Les enfants de la première promo de l'orchestre Démos, lancé en 2017 à Mulhouse, ont grandi mais l'aventure se poursuit. Ce dimanche au théâtre de la Sinne, 115 enfants ont reçu leur instrument afin de suivre la trace de leurs aînés.
 

 
Un accueil en chanson pour cette cérémonie symbolique dans le cadre du parcours musical des élèves.
Petit rappel en quelques « notes », Démos c'est le Dispositif d'éducation musicale et orchestrale à vocation sociale, un projet de démocratisation culturelle monté avec la Philharmonie de Paris et qui s'adresse à des enfants issus de quartiers relevant de la politique de la ville.
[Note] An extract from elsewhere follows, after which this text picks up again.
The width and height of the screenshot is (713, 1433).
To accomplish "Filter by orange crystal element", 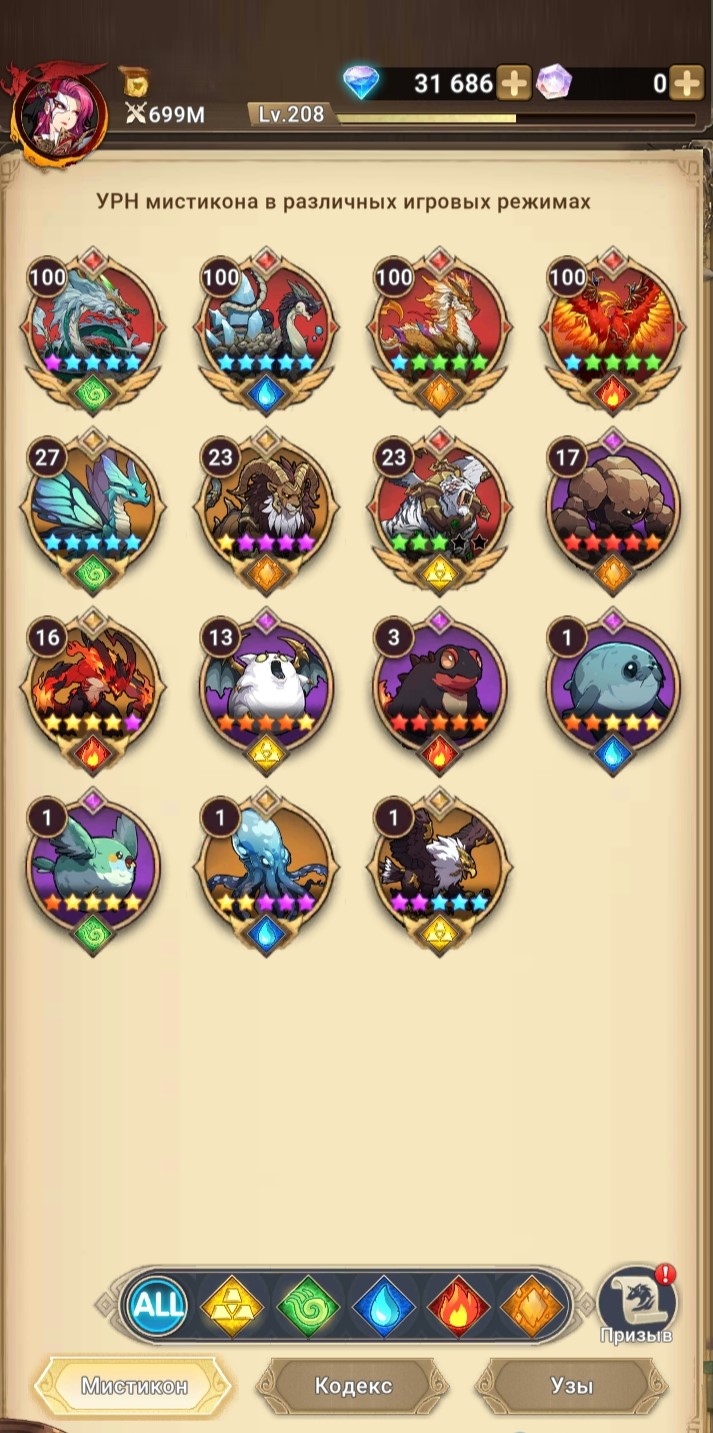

À Mulhouse, la première promo - ou cohorte, c'est comme cela qu'on l'appelle - a porté sur les années 2017, 2018 et 2019 et a concerné 108 enfant. De ces 108 apprentis musiciens, 60 ont décidé de poursuivre au sein de Démos-conservatoire et une dizaine d'autres ont intégré le conservatoire de Mulhouse.
115 enfants dans la nouvelle cohorte

Mais l'aventure ne pouvait pas s'arrêter là et une nouvelle cohorte Démos a vu le jour à la rentrée de septembre.

Ce dimanche 19 janvier, ce n'était pas un jour comme un autre puisque c'est dans le prestigieux cadre du théâtre de la Sinne, devant leurs parents, que les membres de la nouvelle cohorte (pas moins de 115 enfants) se sont vu remettre leur instrument de musique. Ils viennent des écoles Bel-Air, Saint-Exupéry, Jean-Macé, Wolf et de Bourtzwiller, et tous se sont lancés dans cette aventure musicale.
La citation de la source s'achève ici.